(Rows on where targets appear)
....................

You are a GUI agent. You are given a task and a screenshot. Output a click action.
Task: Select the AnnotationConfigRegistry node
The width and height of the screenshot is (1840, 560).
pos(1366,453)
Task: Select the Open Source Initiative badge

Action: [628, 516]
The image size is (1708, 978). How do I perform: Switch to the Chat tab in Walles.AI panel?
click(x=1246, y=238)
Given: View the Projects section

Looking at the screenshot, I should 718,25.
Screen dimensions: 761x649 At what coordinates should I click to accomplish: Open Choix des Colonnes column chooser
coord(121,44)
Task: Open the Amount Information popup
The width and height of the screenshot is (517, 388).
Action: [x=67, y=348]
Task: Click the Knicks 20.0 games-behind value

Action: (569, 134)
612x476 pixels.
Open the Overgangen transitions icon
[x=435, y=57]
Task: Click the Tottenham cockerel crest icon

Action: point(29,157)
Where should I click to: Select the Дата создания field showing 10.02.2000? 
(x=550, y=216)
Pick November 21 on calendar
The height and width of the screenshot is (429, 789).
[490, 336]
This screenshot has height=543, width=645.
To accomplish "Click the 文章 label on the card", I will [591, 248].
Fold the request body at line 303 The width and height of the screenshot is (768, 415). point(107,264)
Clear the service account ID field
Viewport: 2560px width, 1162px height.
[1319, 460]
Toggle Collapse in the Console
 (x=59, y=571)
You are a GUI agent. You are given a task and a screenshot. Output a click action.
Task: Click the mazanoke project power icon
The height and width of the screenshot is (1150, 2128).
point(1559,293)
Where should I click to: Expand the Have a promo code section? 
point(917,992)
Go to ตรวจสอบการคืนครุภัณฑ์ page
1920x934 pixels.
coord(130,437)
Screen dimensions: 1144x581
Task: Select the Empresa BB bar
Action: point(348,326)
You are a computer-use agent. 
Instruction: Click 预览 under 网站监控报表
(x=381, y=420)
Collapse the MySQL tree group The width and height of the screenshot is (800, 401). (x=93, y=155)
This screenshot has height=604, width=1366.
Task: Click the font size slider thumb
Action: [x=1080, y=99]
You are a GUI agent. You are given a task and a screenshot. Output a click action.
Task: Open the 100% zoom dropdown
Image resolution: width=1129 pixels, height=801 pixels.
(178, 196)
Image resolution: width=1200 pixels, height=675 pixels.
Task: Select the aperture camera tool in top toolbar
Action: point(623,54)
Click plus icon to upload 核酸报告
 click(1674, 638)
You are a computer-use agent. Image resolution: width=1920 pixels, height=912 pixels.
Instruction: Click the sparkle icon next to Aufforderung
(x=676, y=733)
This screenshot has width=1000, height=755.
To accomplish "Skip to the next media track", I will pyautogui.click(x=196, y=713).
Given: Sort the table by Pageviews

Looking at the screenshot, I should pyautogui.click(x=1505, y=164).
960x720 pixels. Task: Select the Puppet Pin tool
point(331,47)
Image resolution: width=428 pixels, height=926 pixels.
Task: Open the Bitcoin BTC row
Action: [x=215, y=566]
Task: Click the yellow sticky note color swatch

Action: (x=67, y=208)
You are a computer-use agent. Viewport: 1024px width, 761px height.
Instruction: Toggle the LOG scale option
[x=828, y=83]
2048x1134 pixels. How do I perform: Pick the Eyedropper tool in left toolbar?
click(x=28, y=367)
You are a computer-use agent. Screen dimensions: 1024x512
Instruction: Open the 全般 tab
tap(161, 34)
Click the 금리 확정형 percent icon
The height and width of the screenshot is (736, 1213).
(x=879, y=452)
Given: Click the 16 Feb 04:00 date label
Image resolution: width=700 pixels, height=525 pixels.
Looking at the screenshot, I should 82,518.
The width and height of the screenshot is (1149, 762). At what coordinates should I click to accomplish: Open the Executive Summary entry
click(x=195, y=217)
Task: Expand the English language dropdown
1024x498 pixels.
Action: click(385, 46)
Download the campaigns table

....................

Print the lines running from the one with "Toggle Collapse in the Console" up to and including the one with "point(1559,293)", repeated exactly.

## Problem solution
Toggle Collapse in the Console
 (x=59, y=571)
You are a GUI agent. You are given a task and a screenshot. Output a click action.
Task: Click the mazanoke project power icon
The height and width of the screenshot is (1150, 2128).
point(1559,293)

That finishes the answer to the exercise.